2 pm: Paper Worlds – Contemporary dance workshop from 0 years 
3 pm: PREMIERE: TOHUWABOHU  A family adventure in everyday chaos from 5 years  
4 pm: Knubbelsuppe – Contemporary dance workshop for ages 5 and up  

Sunday 01.12.2024   

1 pm: Knubbelsuppe – Contemporary dance workshop for ages 5 and up  
2 pm: TOHUWABOHU  A family adventure in everyday chaos from 5 years  
3 pm:  Christmas carols with sign language – workshop with ‘Singfinger – signing with fun for ALL!’  
4 pm: PIECE OF PAPER A dance concert for onlookers from 0-99 years 
5 pm: Paper Worlds – Contemporary dance workshop from 0 years 

Tickets: 

Online via rausgegangen.de
Via Mail to karten@ehrenfeldstudios.de
Children 6 € / performance
Adults 10 € / performance
For groups of 5 or more we charge: Adults 9 € and children 5 €
The workshops are free! 

Christmas carols with sign language – workshop with ‘Singfinger – signing with fun for ALL!’ 

Experience Christmas carol singing in a new way! 

Together with Meike Walcha-Lu from Singfinger (www.singfinger.club) we will learn Christmas carols with sign language (LUG) 

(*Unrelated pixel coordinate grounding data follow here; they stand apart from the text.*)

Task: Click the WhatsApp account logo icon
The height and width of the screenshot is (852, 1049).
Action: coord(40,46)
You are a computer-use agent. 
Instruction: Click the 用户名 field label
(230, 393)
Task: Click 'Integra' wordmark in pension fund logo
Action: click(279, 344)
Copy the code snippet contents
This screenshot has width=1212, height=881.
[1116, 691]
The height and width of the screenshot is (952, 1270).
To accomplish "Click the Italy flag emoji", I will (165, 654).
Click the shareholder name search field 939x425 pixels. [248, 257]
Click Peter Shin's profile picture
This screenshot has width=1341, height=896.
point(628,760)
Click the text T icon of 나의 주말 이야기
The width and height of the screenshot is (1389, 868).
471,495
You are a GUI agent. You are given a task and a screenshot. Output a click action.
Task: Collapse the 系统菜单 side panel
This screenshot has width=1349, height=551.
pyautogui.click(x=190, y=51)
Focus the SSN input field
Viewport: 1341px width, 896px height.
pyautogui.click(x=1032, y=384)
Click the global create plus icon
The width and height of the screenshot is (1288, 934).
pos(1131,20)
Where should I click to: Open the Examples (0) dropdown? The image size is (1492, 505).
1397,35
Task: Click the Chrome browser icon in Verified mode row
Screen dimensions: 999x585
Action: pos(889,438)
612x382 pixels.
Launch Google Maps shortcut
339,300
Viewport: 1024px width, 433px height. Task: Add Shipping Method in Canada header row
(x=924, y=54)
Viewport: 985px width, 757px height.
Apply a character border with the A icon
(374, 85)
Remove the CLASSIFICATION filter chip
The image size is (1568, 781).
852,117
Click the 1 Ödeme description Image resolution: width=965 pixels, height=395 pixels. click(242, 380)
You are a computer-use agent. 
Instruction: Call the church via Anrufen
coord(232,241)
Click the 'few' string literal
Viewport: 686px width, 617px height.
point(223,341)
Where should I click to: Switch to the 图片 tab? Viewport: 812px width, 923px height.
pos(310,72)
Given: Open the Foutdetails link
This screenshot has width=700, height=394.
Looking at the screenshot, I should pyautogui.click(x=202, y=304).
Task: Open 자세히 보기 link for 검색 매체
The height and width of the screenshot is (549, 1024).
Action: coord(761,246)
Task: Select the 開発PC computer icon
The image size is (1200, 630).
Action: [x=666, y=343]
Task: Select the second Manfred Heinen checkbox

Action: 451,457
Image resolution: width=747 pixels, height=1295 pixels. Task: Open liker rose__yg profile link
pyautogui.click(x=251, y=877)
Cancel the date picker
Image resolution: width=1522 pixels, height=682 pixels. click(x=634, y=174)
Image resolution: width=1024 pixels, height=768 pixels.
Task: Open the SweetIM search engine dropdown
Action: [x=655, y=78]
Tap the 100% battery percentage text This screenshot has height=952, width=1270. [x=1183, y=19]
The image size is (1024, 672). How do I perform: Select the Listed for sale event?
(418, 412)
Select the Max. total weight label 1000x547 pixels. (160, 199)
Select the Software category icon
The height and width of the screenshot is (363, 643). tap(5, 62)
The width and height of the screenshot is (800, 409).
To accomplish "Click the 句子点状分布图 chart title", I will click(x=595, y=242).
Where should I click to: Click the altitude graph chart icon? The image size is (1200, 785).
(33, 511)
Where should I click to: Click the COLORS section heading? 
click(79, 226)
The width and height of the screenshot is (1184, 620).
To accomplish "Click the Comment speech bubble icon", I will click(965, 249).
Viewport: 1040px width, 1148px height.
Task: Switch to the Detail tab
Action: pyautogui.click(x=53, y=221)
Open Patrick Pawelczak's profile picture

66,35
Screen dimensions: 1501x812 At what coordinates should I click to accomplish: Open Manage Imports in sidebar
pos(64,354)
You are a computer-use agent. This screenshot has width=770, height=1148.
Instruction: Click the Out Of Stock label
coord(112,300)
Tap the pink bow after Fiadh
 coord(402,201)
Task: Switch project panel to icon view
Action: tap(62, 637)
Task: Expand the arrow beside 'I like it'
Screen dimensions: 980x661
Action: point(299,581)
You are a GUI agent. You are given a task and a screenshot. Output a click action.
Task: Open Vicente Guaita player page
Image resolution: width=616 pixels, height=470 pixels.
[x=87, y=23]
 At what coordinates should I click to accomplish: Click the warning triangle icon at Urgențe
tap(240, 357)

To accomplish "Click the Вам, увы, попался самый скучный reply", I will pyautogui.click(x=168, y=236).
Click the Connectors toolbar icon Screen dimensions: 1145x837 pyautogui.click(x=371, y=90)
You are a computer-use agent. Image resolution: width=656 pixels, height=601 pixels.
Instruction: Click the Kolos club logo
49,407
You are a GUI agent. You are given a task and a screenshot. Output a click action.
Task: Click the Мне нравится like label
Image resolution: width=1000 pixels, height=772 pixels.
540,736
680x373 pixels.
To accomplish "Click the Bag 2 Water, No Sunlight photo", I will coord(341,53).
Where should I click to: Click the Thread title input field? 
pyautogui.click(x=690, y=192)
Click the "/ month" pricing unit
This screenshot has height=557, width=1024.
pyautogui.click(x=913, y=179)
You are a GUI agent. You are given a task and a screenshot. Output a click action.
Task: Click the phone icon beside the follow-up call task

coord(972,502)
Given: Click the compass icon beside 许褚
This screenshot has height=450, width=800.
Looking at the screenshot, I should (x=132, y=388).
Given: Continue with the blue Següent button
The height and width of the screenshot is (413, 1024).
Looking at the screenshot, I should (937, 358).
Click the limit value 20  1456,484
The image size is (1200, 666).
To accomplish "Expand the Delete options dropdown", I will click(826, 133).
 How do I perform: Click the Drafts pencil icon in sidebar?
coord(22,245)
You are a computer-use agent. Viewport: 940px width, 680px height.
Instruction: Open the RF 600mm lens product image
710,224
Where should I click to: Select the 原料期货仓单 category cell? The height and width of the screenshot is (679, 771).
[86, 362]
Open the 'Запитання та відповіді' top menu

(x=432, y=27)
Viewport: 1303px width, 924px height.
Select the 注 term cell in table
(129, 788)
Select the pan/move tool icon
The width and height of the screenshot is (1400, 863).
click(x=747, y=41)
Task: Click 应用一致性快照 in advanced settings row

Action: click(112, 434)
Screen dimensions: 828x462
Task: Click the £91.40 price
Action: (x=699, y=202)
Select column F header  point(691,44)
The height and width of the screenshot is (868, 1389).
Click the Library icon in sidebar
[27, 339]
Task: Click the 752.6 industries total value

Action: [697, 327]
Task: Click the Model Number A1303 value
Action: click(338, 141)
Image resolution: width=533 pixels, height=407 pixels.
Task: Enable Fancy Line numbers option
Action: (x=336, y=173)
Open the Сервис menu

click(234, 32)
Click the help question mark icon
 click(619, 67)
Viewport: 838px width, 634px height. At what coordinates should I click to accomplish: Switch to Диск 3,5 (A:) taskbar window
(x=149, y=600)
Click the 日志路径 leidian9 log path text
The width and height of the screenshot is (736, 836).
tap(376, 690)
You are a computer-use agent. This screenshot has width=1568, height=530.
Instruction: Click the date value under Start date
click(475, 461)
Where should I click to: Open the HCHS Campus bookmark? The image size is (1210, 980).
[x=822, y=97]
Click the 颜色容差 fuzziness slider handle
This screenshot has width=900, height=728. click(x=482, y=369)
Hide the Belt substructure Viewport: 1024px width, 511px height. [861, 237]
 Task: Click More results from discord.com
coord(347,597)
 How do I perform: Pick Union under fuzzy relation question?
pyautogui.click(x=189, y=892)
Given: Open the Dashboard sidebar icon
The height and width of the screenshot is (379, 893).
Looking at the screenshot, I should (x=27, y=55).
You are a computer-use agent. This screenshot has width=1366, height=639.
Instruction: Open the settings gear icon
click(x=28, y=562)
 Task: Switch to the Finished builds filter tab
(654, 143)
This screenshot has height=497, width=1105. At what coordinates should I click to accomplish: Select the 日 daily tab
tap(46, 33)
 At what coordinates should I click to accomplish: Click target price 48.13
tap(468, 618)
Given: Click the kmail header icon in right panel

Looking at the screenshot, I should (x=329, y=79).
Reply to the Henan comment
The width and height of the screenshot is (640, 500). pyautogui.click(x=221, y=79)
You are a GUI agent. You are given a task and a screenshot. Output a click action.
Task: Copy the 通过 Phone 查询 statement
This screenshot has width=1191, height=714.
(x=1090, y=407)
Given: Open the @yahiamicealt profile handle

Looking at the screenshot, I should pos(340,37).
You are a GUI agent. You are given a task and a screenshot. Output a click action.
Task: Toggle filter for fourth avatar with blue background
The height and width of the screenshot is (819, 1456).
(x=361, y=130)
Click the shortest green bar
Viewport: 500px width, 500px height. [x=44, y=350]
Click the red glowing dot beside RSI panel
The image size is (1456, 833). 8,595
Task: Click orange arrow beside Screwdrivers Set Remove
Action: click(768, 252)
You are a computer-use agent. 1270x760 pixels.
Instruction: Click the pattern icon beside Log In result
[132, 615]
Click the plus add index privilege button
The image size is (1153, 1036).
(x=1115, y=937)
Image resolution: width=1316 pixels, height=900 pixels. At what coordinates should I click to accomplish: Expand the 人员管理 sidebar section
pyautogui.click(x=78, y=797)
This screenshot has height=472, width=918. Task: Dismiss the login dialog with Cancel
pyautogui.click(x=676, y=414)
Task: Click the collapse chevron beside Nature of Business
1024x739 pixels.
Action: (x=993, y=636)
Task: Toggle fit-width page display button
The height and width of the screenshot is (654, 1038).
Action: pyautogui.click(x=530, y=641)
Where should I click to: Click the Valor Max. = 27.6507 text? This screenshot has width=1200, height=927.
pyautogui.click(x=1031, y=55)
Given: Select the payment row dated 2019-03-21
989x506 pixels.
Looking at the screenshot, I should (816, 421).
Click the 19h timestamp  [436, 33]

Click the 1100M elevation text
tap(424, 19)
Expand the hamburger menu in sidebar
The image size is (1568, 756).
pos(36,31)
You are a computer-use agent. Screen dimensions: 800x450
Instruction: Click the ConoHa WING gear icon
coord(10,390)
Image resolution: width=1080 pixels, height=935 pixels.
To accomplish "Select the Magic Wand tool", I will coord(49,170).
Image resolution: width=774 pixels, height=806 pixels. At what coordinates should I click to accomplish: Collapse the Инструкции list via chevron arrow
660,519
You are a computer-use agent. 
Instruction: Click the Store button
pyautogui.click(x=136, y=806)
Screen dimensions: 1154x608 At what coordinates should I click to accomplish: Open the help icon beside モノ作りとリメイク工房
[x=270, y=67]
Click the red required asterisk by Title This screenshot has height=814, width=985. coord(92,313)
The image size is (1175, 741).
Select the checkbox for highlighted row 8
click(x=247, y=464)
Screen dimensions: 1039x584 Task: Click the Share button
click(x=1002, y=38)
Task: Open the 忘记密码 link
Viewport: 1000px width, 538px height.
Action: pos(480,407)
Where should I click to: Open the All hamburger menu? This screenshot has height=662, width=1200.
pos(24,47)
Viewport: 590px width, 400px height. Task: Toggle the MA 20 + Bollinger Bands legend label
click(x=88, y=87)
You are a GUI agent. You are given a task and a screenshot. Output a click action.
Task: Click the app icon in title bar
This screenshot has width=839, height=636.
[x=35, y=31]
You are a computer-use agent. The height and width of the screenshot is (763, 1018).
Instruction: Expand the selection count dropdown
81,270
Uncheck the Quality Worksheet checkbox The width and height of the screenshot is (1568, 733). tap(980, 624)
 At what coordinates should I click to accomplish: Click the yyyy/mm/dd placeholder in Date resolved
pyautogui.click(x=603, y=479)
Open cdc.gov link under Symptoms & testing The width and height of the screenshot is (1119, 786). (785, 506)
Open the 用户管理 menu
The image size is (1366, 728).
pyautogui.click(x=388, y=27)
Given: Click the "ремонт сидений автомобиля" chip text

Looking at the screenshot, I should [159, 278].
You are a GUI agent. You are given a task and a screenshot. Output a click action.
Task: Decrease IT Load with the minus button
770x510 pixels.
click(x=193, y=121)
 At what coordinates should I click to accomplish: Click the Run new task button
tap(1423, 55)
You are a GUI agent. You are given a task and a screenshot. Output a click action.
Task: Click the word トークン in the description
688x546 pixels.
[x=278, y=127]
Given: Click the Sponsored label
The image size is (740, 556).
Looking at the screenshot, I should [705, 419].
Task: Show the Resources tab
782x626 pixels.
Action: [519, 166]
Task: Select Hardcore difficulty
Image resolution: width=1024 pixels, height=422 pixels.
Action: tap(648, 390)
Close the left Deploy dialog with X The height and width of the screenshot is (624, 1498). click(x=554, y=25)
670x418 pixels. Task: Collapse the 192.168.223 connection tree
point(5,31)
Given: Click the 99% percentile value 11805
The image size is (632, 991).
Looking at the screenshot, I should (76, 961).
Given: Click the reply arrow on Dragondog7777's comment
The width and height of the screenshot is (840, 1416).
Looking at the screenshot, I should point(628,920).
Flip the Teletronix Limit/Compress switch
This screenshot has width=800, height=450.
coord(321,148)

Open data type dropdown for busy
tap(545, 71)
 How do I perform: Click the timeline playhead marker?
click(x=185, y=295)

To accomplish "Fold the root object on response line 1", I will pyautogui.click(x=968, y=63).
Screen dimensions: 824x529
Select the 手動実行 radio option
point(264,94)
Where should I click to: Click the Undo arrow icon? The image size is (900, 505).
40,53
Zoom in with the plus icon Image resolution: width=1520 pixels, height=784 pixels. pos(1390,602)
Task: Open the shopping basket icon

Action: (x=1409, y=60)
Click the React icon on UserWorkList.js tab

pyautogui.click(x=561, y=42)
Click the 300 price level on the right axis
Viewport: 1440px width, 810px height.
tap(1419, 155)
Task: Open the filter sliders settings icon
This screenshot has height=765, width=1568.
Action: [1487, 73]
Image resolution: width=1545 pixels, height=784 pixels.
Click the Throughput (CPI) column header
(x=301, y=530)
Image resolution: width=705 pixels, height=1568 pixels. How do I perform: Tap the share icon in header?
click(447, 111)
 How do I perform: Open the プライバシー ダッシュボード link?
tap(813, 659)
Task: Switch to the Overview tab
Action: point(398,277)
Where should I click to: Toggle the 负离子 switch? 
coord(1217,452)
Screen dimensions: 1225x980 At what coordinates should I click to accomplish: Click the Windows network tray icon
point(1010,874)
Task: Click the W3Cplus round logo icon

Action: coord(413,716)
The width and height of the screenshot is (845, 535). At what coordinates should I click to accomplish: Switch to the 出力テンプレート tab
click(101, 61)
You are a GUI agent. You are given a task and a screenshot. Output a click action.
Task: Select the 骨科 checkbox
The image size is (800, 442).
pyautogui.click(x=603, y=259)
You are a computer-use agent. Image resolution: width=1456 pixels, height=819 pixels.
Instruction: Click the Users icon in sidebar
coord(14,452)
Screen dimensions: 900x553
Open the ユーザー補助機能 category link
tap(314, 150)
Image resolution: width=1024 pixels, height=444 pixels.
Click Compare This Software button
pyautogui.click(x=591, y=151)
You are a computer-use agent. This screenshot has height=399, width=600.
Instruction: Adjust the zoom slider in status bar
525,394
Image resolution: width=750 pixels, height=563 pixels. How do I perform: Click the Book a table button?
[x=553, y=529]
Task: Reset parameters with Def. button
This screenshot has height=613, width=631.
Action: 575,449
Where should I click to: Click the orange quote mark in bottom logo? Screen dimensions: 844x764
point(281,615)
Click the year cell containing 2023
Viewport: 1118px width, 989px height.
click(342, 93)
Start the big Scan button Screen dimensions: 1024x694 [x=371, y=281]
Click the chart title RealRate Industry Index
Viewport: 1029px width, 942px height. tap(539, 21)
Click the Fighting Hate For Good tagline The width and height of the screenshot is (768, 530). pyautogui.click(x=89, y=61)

Singing with sign language is not only fun, it also enables people with and without disabilities to experience music together, and the ‘Singfinger’ project aims to break down barriers and promote inclusion by using LUG as a bridge between people. Signs support communication and create participation. Singfinger’s target group is primarily hearing people who are unable to use spoken language for various reasons: Children with speech development delays, hearing people with disabilities, people with a spoken language other than their mother tongue or people who can no longer speak as usual after an illness or accident. And of course their environment!